Exercise objective —
Among the entries that follow, find the lines containing the string "will" and copy them.

[Data Boundary: Start]

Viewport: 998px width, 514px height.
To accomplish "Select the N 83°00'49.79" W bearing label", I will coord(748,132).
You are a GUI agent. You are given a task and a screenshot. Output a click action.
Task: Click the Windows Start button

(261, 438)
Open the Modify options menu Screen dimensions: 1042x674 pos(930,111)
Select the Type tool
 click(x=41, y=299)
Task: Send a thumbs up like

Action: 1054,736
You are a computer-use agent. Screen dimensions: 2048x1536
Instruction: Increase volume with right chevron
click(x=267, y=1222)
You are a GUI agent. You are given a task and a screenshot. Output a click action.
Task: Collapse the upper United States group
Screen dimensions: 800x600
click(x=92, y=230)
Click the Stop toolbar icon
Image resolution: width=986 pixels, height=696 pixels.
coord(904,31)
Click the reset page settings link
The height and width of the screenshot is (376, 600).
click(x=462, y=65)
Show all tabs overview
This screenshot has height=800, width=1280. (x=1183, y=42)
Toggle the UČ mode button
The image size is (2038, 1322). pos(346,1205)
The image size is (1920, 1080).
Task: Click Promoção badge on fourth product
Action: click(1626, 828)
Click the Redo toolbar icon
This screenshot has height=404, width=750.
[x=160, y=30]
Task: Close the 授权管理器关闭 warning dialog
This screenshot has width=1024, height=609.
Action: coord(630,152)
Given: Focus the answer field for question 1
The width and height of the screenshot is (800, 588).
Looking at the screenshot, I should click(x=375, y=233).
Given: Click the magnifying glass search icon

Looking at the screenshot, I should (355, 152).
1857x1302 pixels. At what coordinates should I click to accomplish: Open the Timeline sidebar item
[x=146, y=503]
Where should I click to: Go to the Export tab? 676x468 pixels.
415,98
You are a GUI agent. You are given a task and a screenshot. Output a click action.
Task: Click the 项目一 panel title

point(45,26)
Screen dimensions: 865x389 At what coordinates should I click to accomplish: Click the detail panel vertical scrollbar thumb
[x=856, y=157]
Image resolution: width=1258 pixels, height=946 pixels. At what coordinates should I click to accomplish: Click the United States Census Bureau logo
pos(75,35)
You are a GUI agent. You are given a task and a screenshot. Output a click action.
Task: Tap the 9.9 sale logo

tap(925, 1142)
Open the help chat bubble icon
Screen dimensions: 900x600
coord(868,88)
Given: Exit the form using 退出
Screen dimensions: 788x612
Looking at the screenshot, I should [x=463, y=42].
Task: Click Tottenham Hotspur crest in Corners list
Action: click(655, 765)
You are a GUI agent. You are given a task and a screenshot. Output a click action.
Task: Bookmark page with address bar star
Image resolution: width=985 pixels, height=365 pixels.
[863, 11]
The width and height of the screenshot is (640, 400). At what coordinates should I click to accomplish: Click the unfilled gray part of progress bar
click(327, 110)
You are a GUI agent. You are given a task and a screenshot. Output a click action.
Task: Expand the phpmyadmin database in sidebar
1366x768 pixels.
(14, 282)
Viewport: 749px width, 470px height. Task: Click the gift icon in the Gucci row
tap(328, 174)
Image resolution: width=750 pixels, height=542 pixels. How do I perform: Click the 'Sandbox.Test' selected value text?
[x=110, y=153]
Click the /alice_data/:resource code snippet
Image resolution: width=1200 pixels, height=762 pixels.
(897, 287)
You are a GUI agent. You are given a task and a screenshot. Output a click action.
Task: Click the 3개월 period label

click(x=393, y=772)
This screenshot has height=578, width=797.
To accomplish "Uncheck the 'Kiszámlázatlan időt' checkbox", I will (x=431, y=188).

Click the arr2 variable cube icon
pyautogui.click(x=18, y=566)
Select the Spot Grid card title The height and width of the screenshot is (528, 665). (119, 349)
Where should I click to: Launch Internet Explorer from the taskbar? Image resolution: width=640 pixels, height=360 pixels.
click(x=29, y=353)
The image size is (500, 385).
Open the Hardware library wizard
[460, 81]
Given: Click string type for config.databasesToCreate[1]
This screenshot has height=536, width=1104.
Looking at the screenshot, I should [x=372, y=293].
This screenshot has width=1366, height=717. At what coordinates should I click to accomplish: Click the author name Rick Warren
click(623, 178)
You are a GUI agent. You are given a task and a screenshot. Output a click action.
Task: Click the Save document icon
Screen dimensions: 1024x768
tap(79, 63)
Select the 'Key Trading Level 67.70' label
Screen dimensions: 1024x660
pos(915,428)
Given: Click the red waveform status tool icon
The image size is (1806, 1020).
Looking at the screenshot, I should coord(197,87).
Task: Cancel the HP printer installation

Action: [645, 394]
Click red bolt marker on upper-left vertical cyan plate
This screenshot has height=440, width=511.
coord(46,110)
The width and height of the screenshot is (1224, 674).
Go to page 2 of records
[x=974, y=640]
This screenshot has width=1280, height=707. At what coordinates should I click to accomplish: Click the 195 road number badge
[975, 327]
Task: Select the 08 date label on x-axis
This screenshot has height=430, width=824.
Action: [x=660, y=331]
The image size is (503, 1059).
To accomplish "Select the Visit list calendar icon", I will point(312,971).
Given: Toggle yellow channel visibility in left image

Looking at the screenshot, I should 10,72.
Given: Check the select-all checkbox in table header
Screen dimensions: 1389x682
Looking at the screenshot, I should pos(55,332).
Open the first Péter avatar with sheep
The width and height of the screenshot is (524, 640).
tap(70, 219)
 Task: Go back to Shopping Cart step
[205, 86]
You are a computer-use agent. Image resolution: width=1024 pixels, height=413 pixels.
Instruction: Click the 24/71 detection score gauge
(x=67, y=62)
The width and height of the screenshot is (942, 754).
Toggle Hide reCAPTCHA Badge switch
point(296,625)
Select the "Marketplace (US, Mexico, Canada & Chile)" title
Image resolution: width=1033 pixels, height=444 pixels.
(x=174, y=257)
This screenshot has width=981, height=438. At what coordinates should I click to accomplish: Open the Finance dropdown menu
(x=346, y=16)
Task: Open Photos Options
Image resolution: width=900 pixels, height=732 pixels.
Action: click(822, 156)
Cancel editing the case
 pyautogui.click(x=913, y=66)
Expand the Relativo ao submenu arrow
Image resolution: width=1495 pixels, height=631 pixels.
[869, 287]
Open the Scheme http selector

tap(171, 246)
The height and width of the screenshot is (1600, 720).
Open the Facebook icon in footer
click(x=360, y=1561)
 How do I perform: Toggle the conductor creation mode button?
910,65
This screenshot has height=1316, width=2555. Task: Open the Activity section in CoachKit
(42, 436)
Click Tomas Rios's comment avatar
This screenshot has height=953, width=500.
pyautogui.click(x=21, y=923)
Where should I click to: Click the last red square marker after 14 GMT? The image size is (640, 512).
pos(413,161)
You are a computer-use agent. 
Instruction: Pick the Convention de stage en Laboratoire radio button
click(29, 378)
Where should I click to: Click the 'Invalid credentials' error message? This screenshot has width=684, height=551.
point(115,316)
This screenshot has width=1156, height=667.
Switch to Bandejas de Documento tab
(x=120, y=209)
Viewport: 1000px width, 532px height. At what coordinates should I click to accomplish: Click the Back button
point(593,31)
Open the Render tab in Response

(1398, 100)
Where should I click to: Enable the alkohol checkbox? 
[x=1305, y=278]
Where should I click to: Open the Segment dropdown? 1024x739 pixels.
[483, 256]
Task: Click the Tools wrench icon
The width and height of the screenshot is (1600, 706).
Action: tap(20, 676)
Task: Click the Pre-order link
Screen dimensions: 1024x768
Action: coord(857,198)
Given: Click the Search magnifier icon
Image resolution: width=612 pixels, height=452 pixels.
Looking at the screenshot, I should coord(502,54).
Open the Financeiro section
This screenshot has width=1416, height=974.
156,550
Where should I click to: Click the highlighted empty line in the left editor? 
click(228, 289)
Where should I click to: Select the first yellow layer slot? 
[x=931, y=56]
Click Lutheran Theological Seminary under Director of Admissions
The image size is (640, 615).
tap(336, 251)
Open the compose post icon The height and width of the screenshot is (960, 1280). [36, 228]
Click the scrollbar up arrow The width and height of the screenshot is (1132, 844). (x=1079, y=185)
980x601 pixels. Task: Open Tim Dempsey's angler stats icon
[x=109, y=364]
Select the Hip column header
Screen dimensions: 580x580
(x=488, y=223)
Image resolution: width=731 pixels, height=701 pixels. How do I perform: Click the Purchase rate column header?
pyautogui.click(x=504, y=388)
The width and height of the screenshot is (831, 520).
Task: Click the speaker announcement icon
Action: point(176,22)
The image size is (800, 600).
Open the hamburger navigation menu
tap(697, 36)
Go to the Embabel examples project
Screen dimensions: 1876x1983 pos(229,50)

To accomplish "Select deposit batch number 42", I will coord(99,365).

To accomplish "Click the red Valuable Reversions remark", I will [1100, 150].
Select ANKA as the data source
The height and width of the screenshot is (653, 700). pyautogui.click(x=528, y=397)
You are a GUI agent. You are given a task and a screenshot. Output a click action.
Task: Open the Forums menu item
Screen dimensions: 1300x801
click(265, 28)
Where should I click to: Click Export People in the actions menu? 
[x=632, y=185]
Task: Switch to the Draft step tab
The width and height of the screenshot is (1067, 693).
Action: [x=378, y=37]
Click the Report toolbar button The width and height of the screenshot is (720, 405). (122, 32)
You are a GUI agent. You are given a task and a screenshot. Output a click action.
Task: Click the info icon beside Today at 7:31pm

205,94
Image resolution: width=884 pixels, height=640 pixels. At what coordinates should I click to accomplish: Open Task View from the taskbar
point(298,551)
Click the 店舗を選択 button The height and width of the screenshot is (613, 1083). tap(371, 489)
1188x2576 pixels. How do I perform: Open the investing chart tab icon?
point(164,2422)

[Data Boundary: End]

Result for this exercise —
To accomplish "Select the N 83°00'49.79" W bearing label", I will coord(748,132).
To accomplish "Uncheck the 'Kiszámlázatlan időt' checkbox", I will (x=431, y=188).
To accomplish "Select the Visit list calendar icon", I will point(312,971).
To accomplish "Select deposit batch number 42", I will coord(99,365).
To accomplish "Click the red Valuable Reversions remark", I will [1100, 150].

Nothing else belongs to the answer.